2. If the mass rotates on a table, calculate the force on the table when the speed of rotation is 25rpm and the mass is 6kg.

2. Originally Posted by DanBrown100
1. 1. A body of mass m kg is attached to a point by string of length 1.25m. If the mass is rotating in a horizontal circle 0.75m below the point of attachement, calculate its angular velocity.
you should be familiar with the forces acting on the "bob" (mass) of a conical pendulum ...

if $\displaystyle L = 1.25 \, m$ , $\displaystyle h = 0.75 \, m$, then $\displaystyle r = 1.0 \, m$

$\displaystyle T\cos{\theta} = mg$

$\displaystyle T\sin{\theta} = mr \omega^2$

you now have enough information to solve for $\displaystyle \omega$.

2. If the mass rotates on a table, calculate the force on the table when the speed of rotation is 25rpm and the mass is 6kg.
this part is not clear ... how are the string and pendulum bob oriented?

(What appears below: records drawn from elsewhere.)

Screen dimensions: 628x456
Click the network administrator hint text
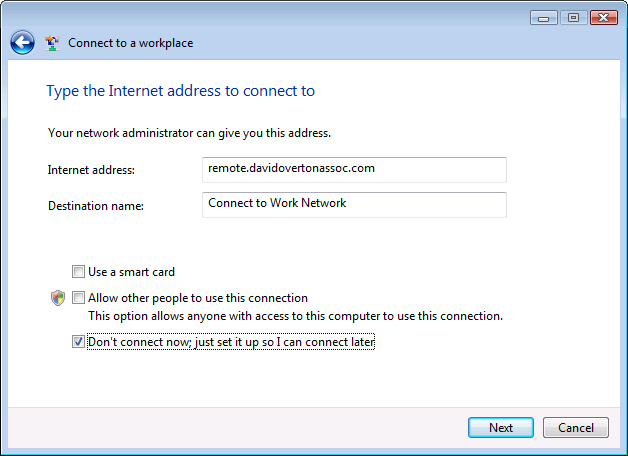[189, 133]
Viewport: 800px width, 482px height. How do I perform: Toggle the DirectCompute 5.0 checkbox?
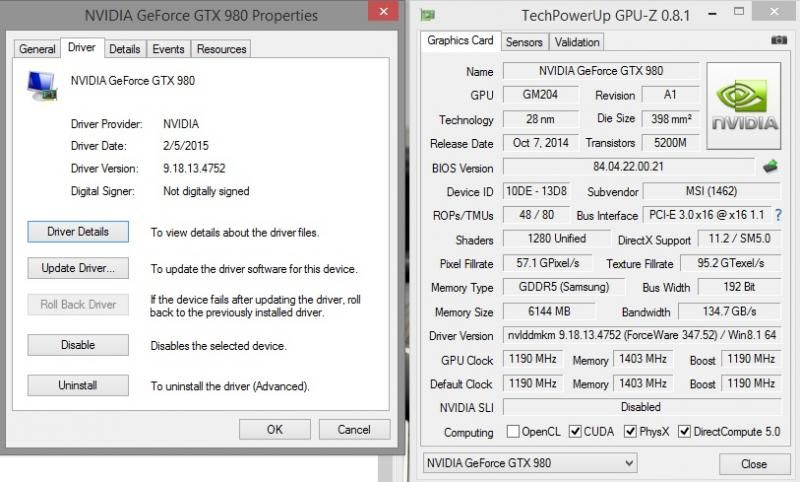coord(684,432)
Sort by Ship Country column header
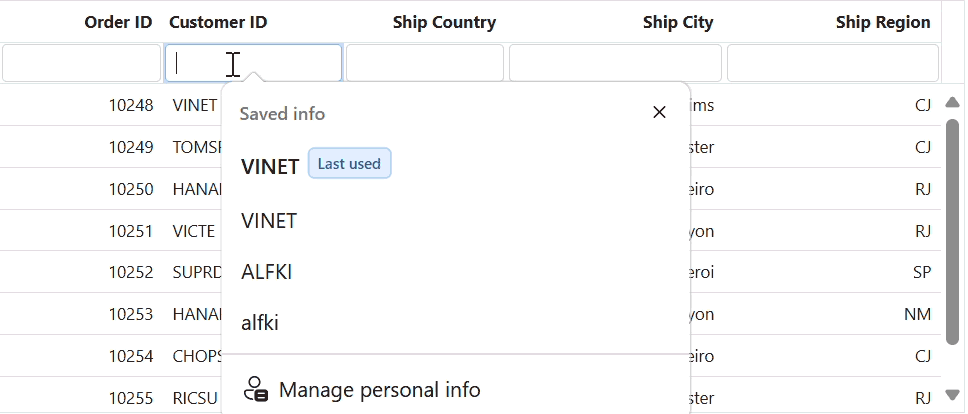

3. ## Re: Angular Velocity

Originally Posted by DanBrown100
Need help on this please folks, it has got me stumped.

1. 1. A body of mass m kg is attached to a point by string of length 1.25m. If the mass is rotating in a horizontal circle 0.75m below the point of attachment, calculate its angular velocity.

2. If the mass rotates on a table, calculate the force on the table when the speed of rotation is 25rpm and the mass is 6kg.
Part 2.

I assume for the second part that the radius of the circle is the same as in Part 1. The table supplies the extra force needed since the tension T will be reduced. The force the ball exerts on the table is equal in magnitude to the force the table exerts on the ball (but in the opposite direction).

Following what skeeter gave, you then have:

$\displaystyle T_2\sin{\theta} = m\,r\,{\omega_2}^2$

$\displaystyle T_2\cos{\theta} +F_T = mg$

$\displaystyle \omega_2=60\cdot 2\pi\cdot 25$  in units of radians per second.